Social IssuesCulture

  • Author Abesha Habesha
  • Published September 10, 2009
  • Word count 513

Ethiopia has seen human habitation for longer than almost anywhere else in the world, possibly being the location where humans evolved.

Evidence of Naqadan contacts include obsidian from Ethiopia. The first records of Ethiopia proper come from Egyptian traders from about 3000 BC, who refer to lands south of Nubia or Cush as Punt and Yam. The Ancient Egyptians were in possession of myrrh (found in Punt) as early as the First or Second Dynasties, which Richard Pankhurst interprets to indicate trade between the two countries extant from the beginning of Ancient Egypt's beginnings. J. H. Breasted posited that this early trade relationship could have been realized through overland trade down the Nile and its tributaries (i.e. the Blue Nile and Atbara). The Greek historian and geographer Agatharchides had documented ship-faring among the early Egyptians: "During the prosperous period of the Old Kingdom, between the 30th and 25th centuries B. C., the river-routes were kept in order, and Egyptian ships sailed the Red Sea as far as the myrrh-country."

The first known voyage to Punt occurred in the 25th century BC under the reign of Pharaoh Sahure. The most famous expedition to Punt, however, comes during the reign of Queen Hatshepsut probably around 1495 BC, as the expedition was recorded in detailed reliefs on the temple of Deir el-Bahri at Thebes. The inscriptions depict a trading group bringing back myrrh trees, sacks of myrrh, elephant tusks, incense, gold, various fragmented wood, and exotic animals. Detailed information about these two nations is sparse, and there are many theories concerning their locations and the ethnic relationship of their peoples. The Egyptians sometimes called Punt land Ta-Netjeru, meaning "Land of the Gods," and considered it their place of origin.
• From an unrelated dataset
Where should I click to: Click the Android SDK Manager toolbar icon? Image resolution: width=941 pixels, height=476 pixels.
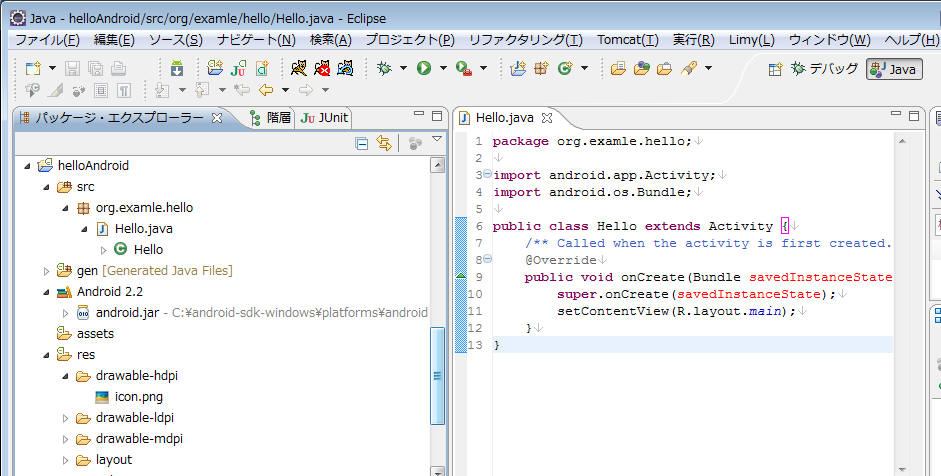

There is some confusion over the usage of the word Ethiopia in ancient times and the modern country. The ancient Greeks used the word (Αιθιοπία) to refer to the peoples living immediately to the south of ancient Egypt, specifically the area now known as the ancient Kingdom of Kush, now a part of modern Nubia; modern usage has transferred this name further south to the land and peoples known in the late 19th and early 20th century as Abyssinia[citation needed]. The 1911 Encyclopedia Britannica states the connection between Egypt and Ethiopia is at least as early as the Twenty-second dynasty of Egypt was very intimate, and beginning with Piye, a ruler of the Twenty-fifth dynasty, occasionally the two countries were under the same ruler. The capital of these two dynasties, however, was in the north of modern Sudan, at Napata. It is now known that in ancient times the name Ethiopia was used to refer to the nation based in the upper Nile valley south of Egypt, also called Kush, which in the 4th century CE was invaded by the Axum from the highlands close to the Red sea. Reference to the Kingdom of Aksum designated as Ethiopia dates as far back as the first half of 4th century since inscription of Ezana Habashat (the source for "Abyssinia") in Ge'ez, South Arabian alphabet, is translated in Greek as "Aethiopia".